Jain religion is unique in that, during its existence of over 5000 years, it has never compromised on the concept of nonviolence either in principle or practice. It upholds nonviolence as the supreme religion (Ahimsa Paramo Dharmah) and has insisted upon its observance in thought, word, and deed at the individual as well as social levels. The holy text Tattvartha Sutra sums it up in the phrase “Parasparopagraho Jivanam” (all life is mutually supportive). Jain religion presents a truly enlightened perspective of equality of souls, irrespective of differing physical forms, ranging from human beings to animals and microscopic living organisms. Humans, alone among living beings, are endowed with all the six senses of seeing, hearing, tasting smelling, touching, and thinking; thus humans are expected to act responsibly towards all life by being compassionate, egoless,fearless, forgiving, and rational.
The Jain Code of Conduct
In short, the code of conduct is made up of the following five vows, and all of their logical conclusions: Ahimsa, Satya (truthfulness), Asteya (non-stealing), Aparigraha (non-possessiveness), and Brahmacharya (chastity). Jain religion focuses much attention on Aparigraha, non-possessiveness towards material things through self-control, self-imposed penance, abstinence from over-indulgence, voluntary curtailment of one’s needs, and the consequent subsiding of the aggressive urge.
Vegetarianism is a way of life for a Jain, taking its origin in the concept of compassion for living beings, Jiva Daya. The practice of vegetarianism is seen as an instrument for the practice of nonviolence and peaceful, cooperative coexistence.
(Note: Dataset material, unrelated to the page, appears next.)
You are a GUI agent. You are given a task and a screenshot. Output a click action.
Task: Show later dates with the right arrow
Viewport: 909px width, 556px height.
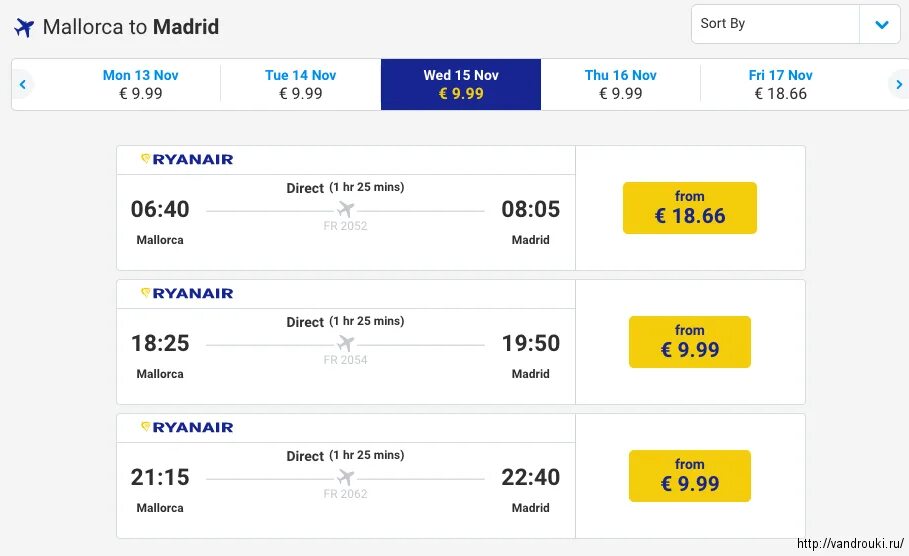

Jains are strict vegetarians, consuming only one-sensed beings, primarily from the plant kingdom. While the Jain diet does, of course, involve harm to plants, it is regarded as a means of survival which involves the bare minimum amount of violence towards living beings. (Many forms of plant material, including roots and certain fruits, are also excluded from the Jain diet due to the greater number of living beings they contain owing to the environment in which they develop.)